Minutes from the Federal Reserve's historic Dec. 16 monetary policy committee meeting may reveal the reasons for its shift towards quantitative easing, the policy of flooding the financial system with liquidity.
At its Dec. 16 rate decision, the Fed went beyond market expectations and cut the key interest rate to a band between zero and 0.25%. The minutes from that meeting will be released at 2 p.m. EST.
The minutes from the Federal Open Market Committee's decision is often old news, yet it has been only three weeks since the last meeting and the economic picture has hardly changed in the interim.
Elsa Dargent from Natixis said the minutes, "will give an insight into the debates" that led the central bank to embark on unconventional policy. She also said to pay special attention to any mention of deflationary risks, as well as the degree of opposition within the committee.

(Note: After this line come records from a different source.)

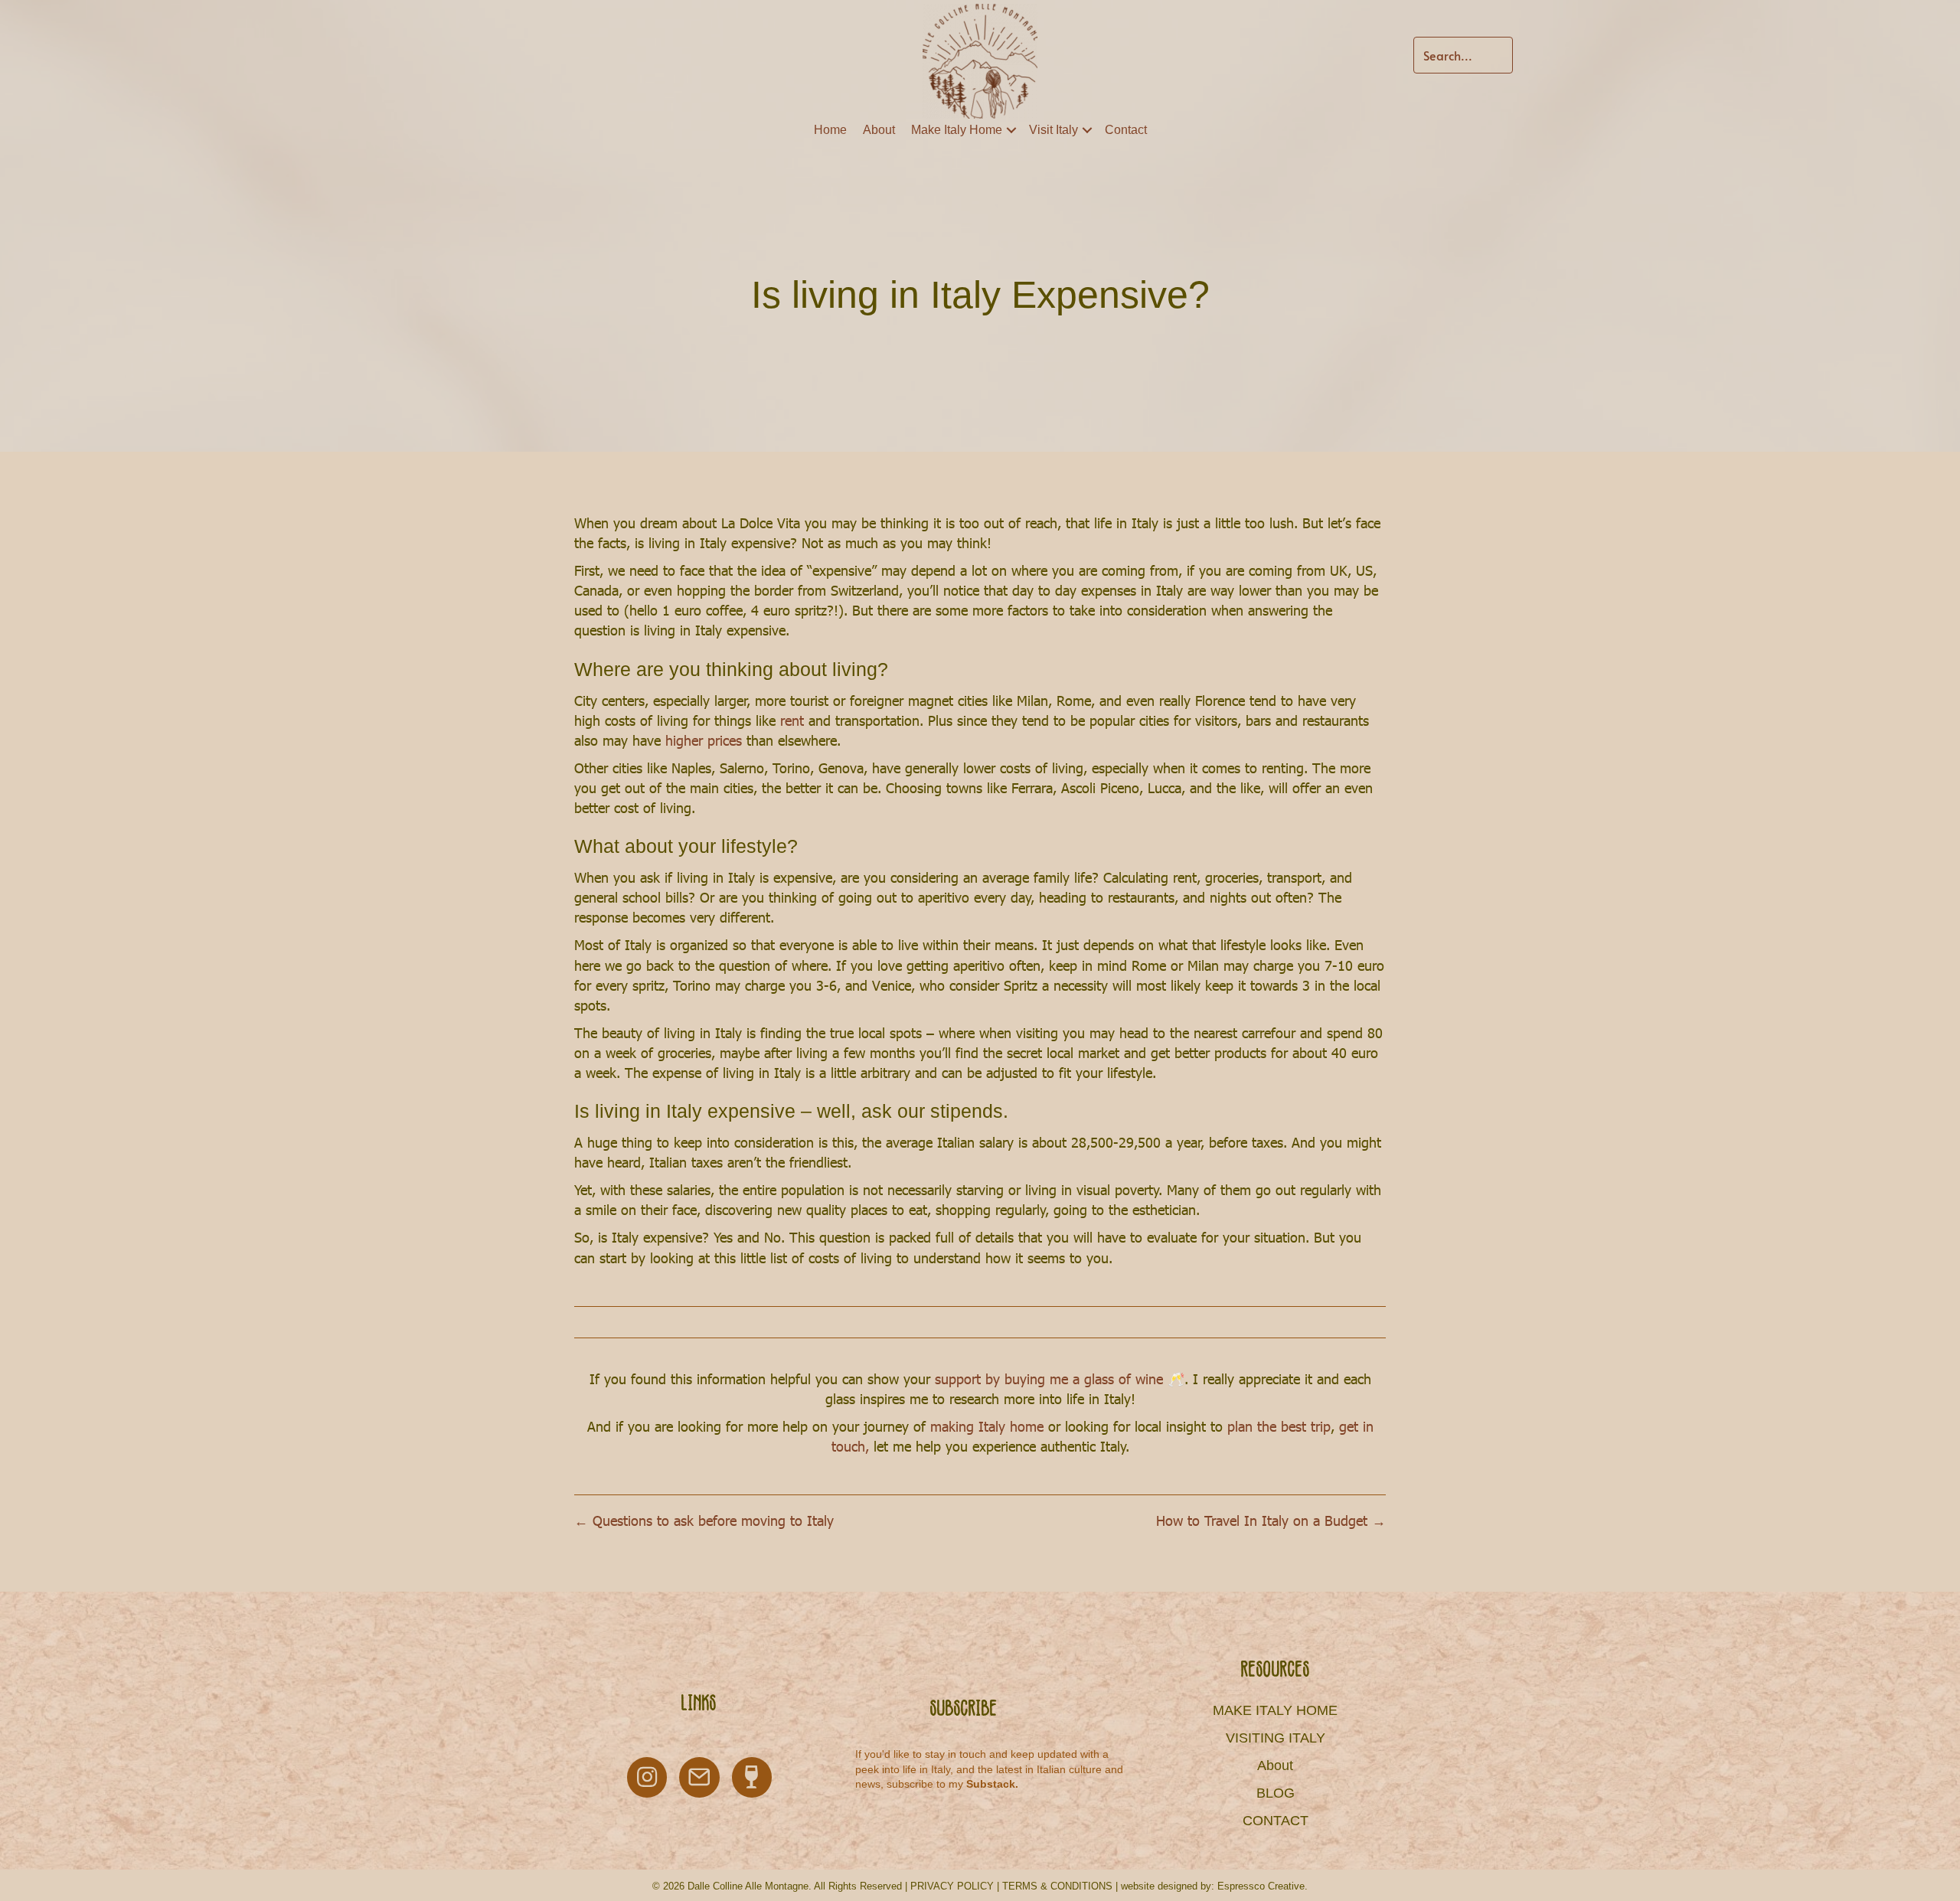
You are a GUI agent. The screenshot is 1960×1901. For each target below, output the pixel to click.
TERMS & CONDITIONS (1057, 1886)
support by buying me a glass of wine (1051, 1378)
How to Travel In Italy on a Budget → (1271, 1520)
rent (794, 720)
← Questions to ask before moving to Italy (704, 1520)
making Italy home (987, 1426)
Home (830, 129)
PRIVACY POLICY (952, 1886)
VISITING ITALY (1275, 1738)
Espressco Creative (1261, 1886)
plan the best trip (1279, 1426)
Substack (990, 1784)
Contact (1126, 129)
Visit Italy (1053, 129)
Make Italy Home (956, 129)
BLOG (1275, 1793)
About (879, 129)
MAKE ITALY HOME (1275, 1710)
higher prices (703, 740)
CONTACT (1275, 1820)
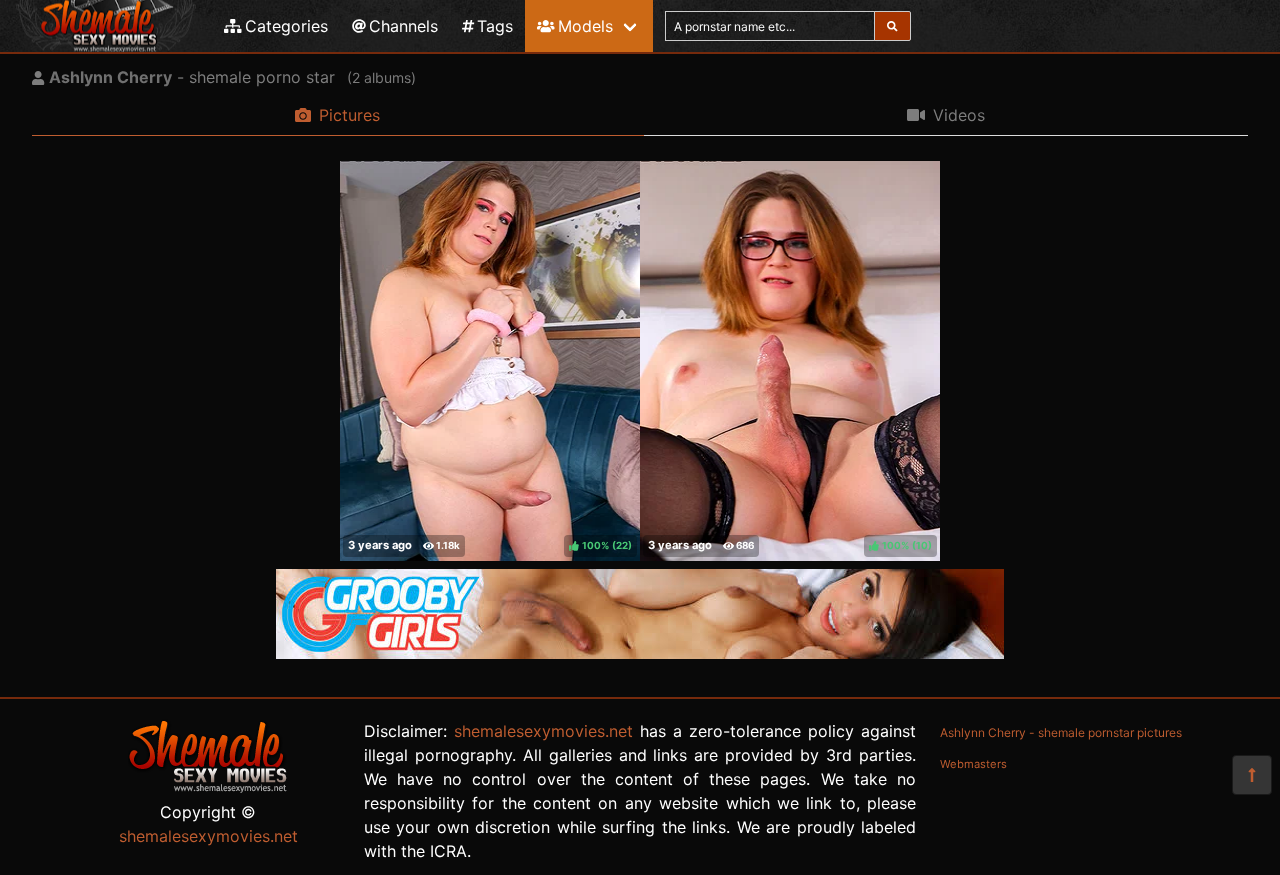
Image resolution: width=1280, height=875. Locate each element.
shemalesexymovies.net (208, 836)
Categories (286, 26)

However, others believe the minutes are unlikely to enlighten market participants about where the Fed is heading.
Sal Guatieri, senior economist at BMO Capital Markets, said the statement accompanying the rate decision was quite direct in stating that rates will remain at "exceptionally low levels ... for some time," so those hoping for more elaboration in the minutes may be disappointed.
He said the Fed's dramatic action was probably led by Chairman Ben Bernanke and Vice Chairman Donald Kohn. The minutes may reveal some resistance to the idea of cutting rates so dramatically - the market had only contemplated a cut to 0.25%, but not lower - but the bottom line is that the decision passed without dissent, he said.

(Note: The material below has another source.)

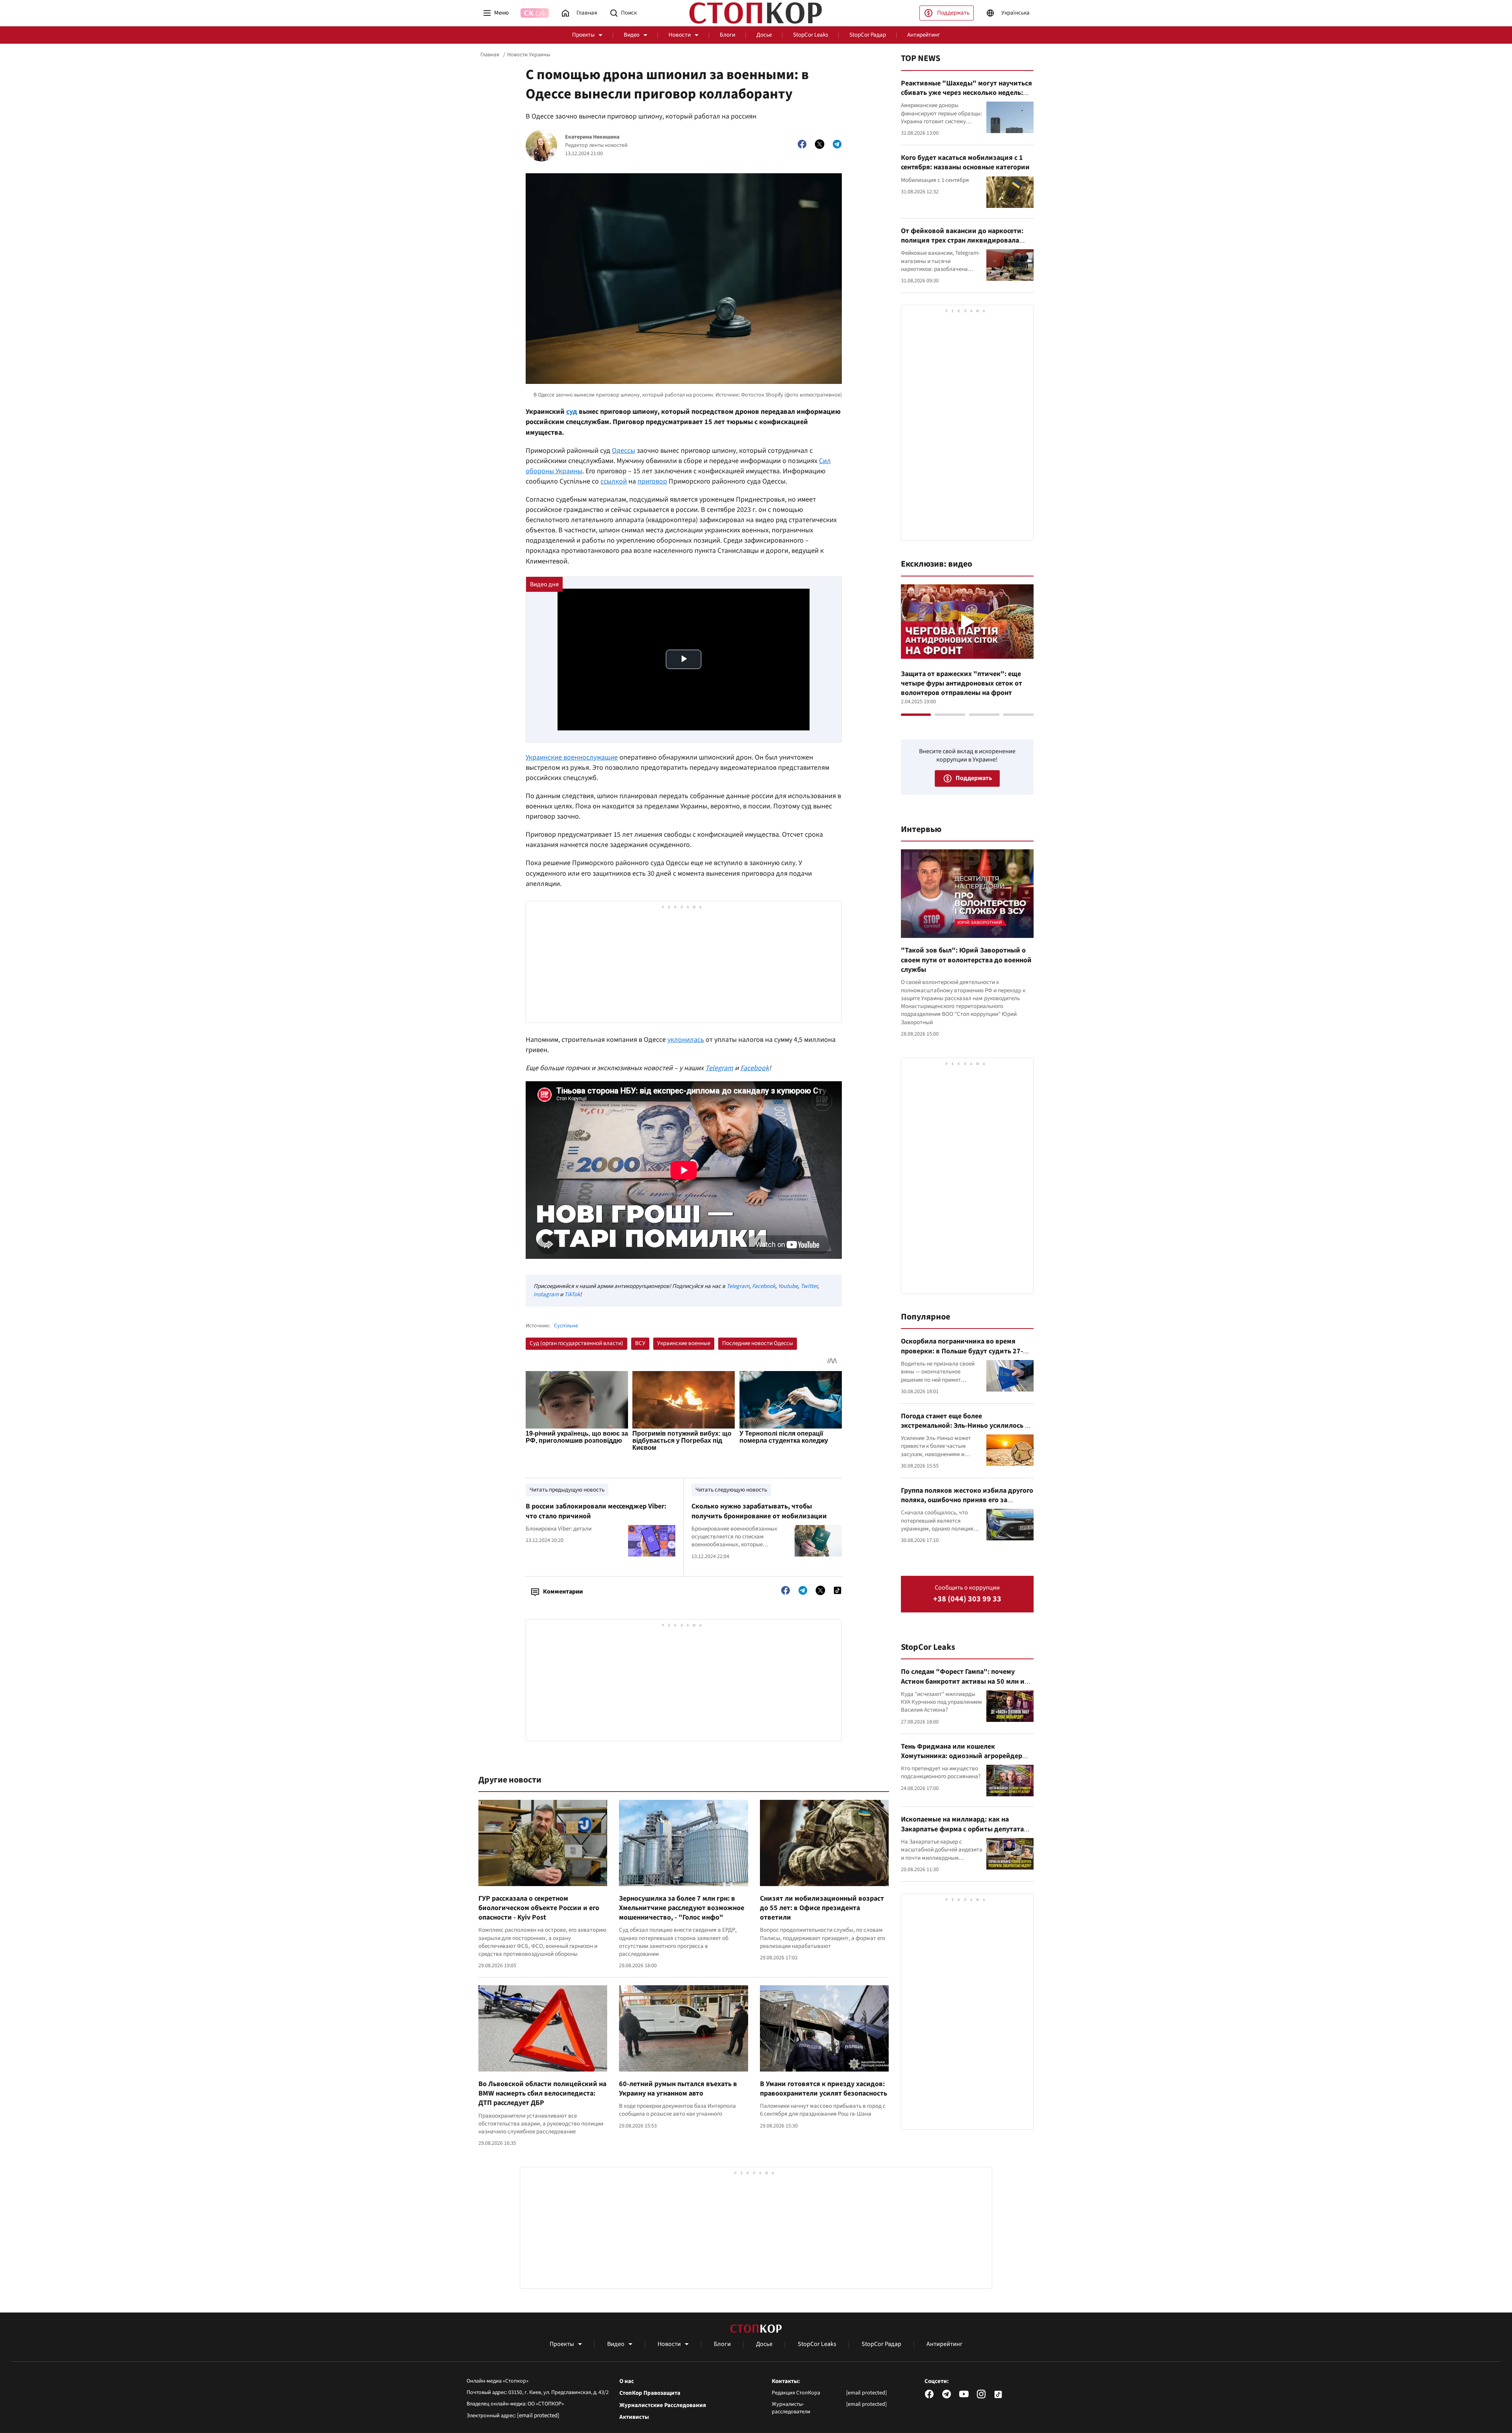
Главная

Charmaine Buskas, senior economics strategist at TD Securities, said the FOMC minutes will be more important than any of the economic data released on Tuesday.
"Now that it's clear that the Fed has embarked on this new policy, we'll be looking for any clues about how long they think the downturn will last," she said.

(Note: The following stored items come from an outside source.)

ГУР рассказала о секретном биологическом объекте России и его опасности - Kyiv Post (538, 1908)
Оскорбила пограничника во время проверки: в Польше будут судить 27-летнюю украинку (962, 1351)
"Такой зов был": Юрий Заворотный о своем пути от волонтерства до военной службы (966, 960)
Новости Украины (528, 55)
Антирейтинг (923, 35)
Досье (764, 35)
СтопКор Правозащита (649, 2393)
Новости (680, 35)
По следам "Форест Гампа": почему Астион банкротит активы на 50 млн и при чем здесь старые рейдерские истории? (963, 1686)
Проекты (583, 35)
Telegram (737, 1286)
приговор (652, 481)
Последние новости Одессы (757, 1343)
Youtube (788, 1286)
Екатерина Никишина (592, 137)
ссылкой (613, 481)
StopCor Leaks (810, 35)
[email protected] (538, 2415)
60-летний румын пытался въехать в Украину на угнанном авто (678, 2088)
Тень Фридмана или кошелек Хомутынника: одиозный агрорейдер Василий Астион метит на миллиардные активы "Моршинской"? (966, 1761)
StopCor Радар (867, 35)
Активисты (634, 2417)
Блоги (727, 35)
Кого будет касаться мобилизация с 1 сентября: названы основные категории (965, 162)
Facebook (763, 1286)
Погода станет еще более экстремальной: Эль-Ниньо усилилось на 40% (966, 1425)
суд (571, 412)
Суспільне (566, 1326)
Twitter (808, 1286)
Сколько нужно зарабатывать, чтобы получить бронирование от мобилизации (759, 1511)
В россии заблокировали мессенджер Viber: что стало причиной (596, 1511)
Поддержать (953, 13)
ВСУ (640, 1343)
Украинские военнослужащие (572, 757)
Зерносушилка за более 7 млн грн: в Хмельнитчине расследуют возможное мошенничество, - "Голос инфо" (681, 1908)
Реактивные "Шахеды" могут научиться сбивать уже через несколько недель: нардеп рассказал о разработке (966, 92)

Buskas said markets will be looking for any details as to how the Fed came to the decision to shift policy, as well as any forward-looking verbiage on how the Fed will respond to the crisis.
However, she too said it is unlikely the minutes will elaborate on the policy shift. "You always have hope, but I don't think we'll get anything of the sort," she said. "The situation is still very fluid... the Fed will want to keep its cards as close to its chest as possible."